Abstract
Background
Parents of children diagnosed with relapsed or refractory neuroblastoma become involved in making treatment decisions for their child due to an absence of no standard treatment protocol with no clear treatment endpoints. Relapsed and refractory neuroblastoma is a poor-prognosis childhood cancer with varying treatment options available depending on their child’s response to treatment. As a result, parents in partnership with their child’s medical team make repeated treatment decisions over time. Research has shown how this decision-making is influenced by uncertainty of their child’s response to treatments and overall outcome, and parents’ emotional and cognitive adjustments. Having time to research and gather information has also shown to enable and inform parent involvement and responsibility within decision-making. An intervention to support parents can help them navigate these complex decisions aiding their cognitive, emotional, and practical needs to enable and inform their decision-making.
Methods
Intervention development followed the Medical Research Council Framework for developing complex intervention co-designed with a parent stakeholder group. A review of the literature and analysis of parent interviews informed the intervention. A one-off clinical advisory group was formed to review draft content.
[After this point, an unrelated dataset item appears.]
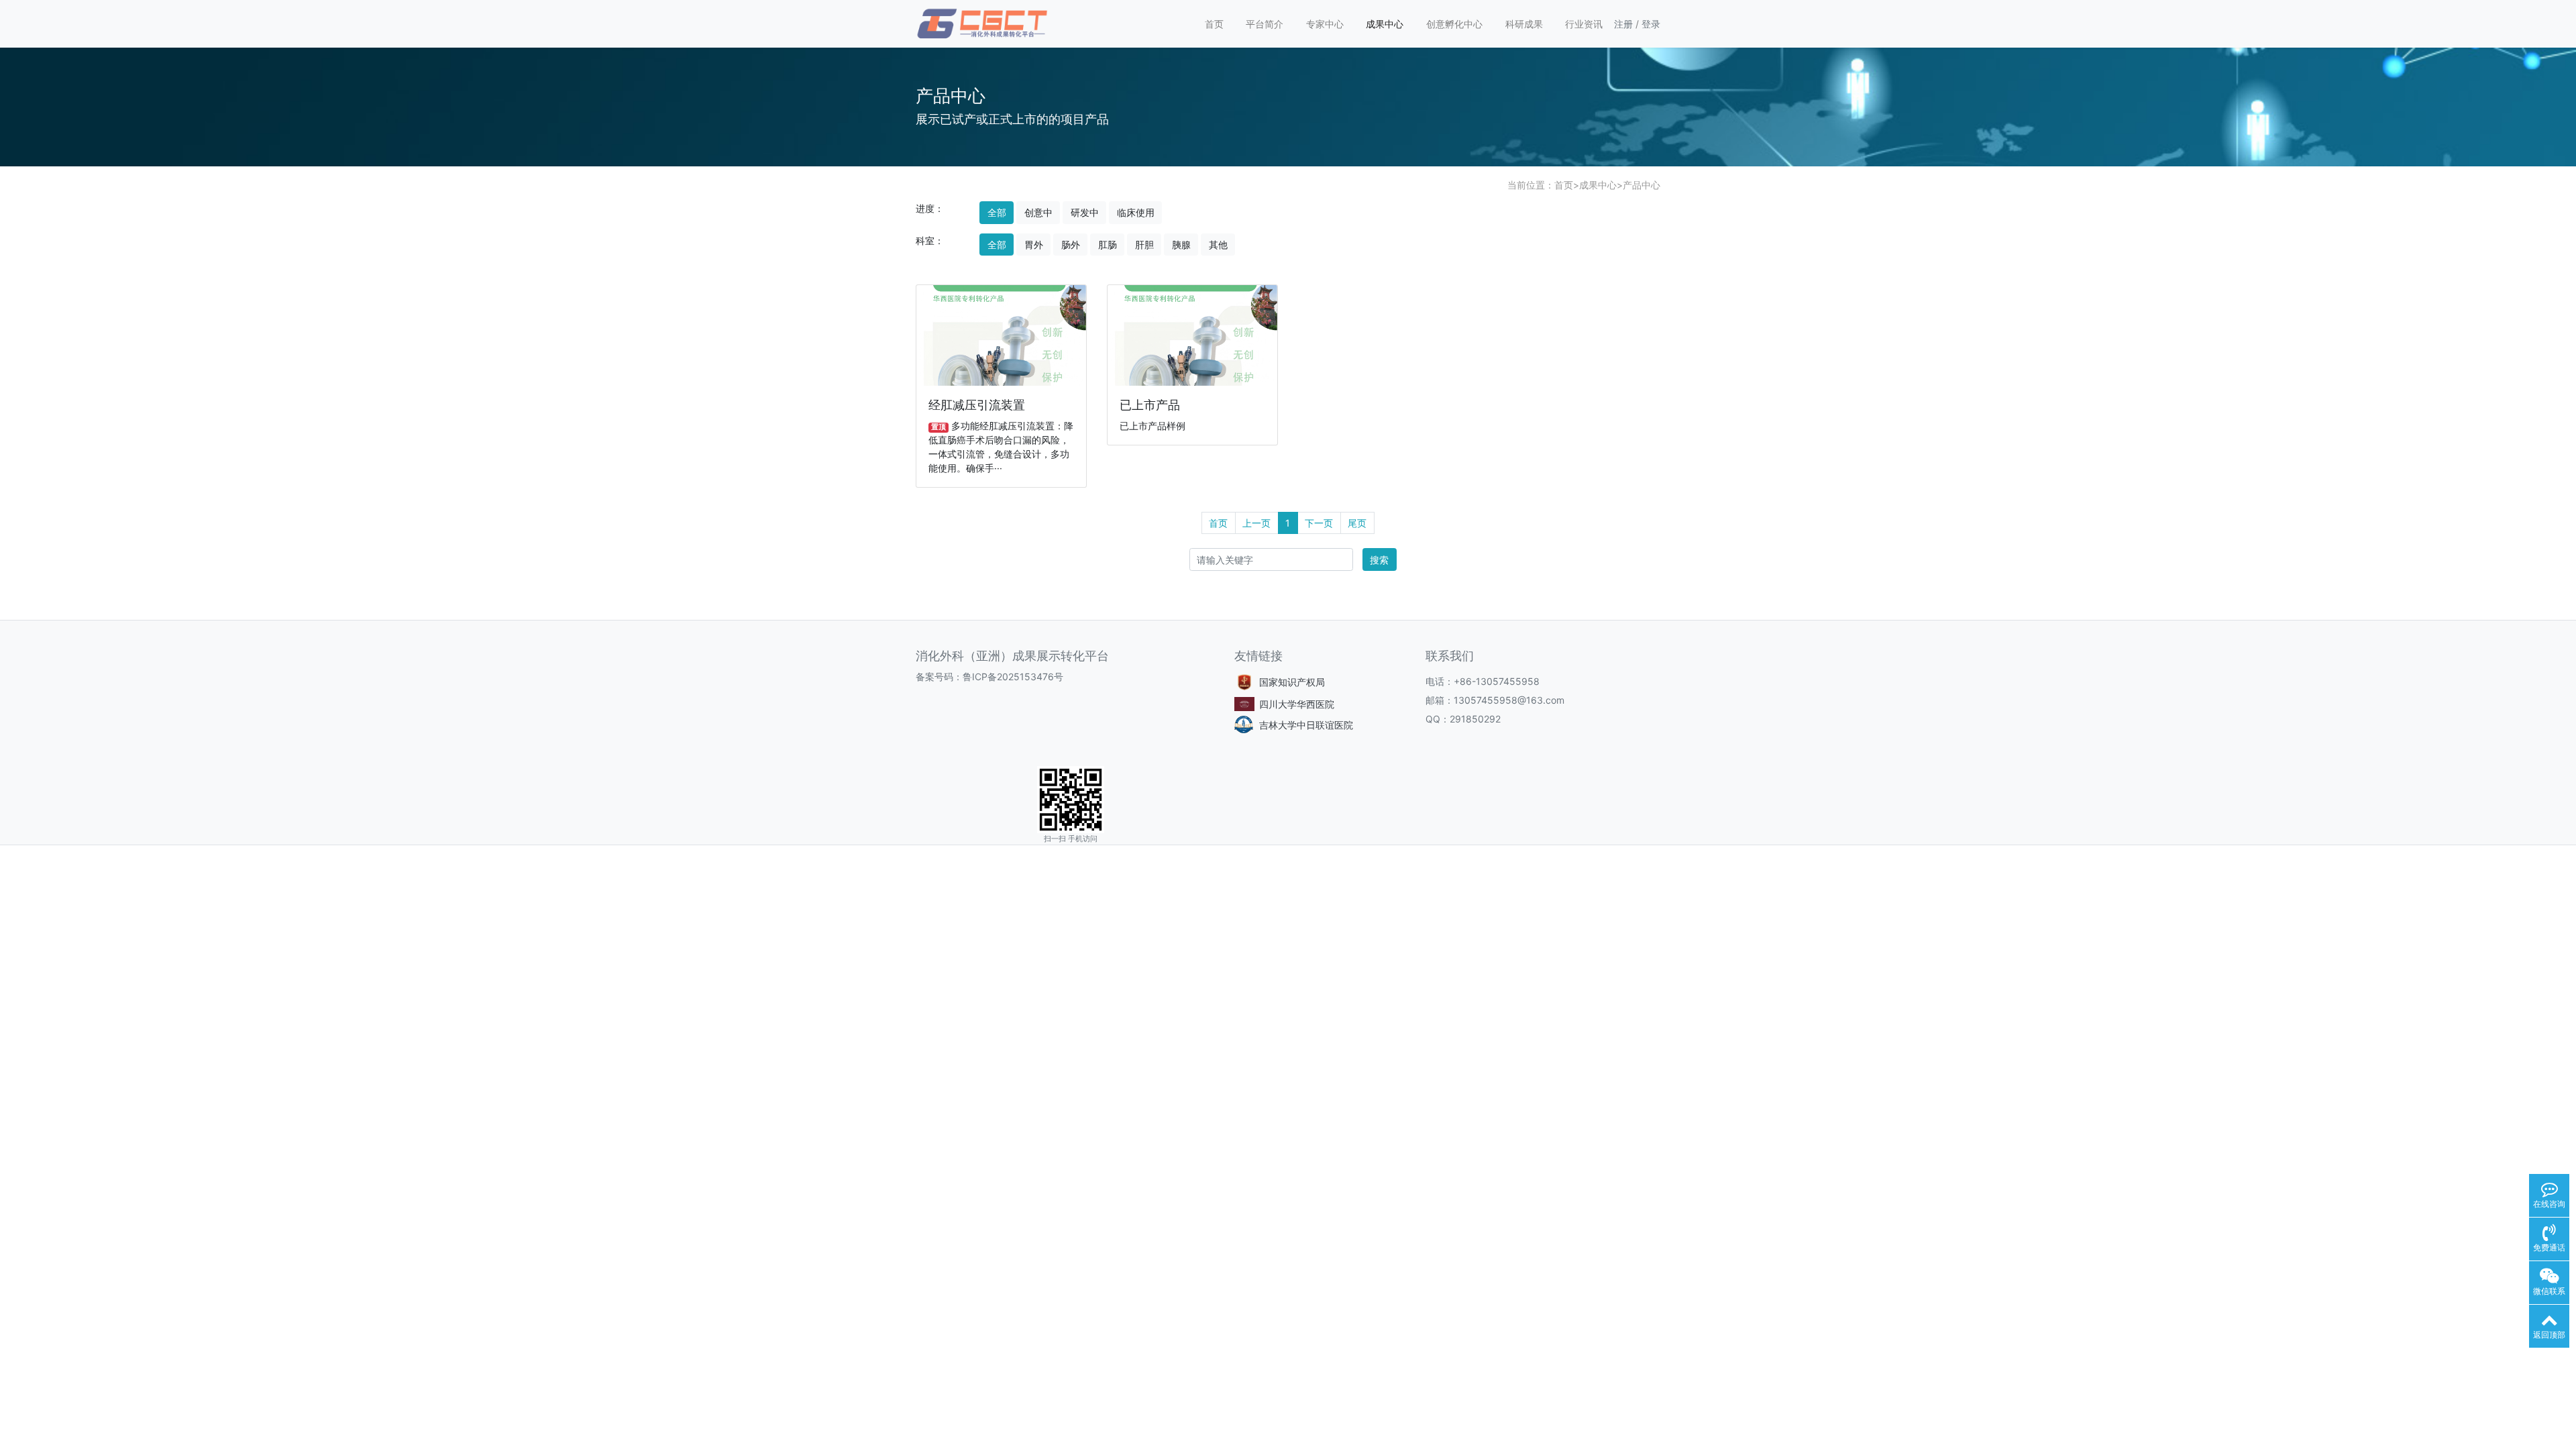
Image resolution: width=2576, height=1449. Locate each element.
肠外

Intervention user testing was completed using cognitive think-aloud interviews.
Results
A web-based intervention was developed to support and facilitate parent treatment decision-making in relapsed and refractory neuroblastoma. Co-design was iterative with a combination of ten face-to-face and virtual workshops to discuss and develop the website content, design, and layout. User testing was completed with seven parents and findings informed changes which included reformatting web pages, reducing text paragraphs for easier reading, creating additional webpages for ease of navigation of information and providing parent quotes for authenticity. Recommendations for intervention development using co-design are provided based on our experiences of using this approach.
Conclusions
This is a disease specific intervention developed to support and facilitate parent treatment decision-making in a specific poor-prognosis childhood cancer. Co-design was essential to ensure the intervention met the needs of this parent population. Further work following the MRC framework will test and evaluate its impact and effectiveness in clinical practice.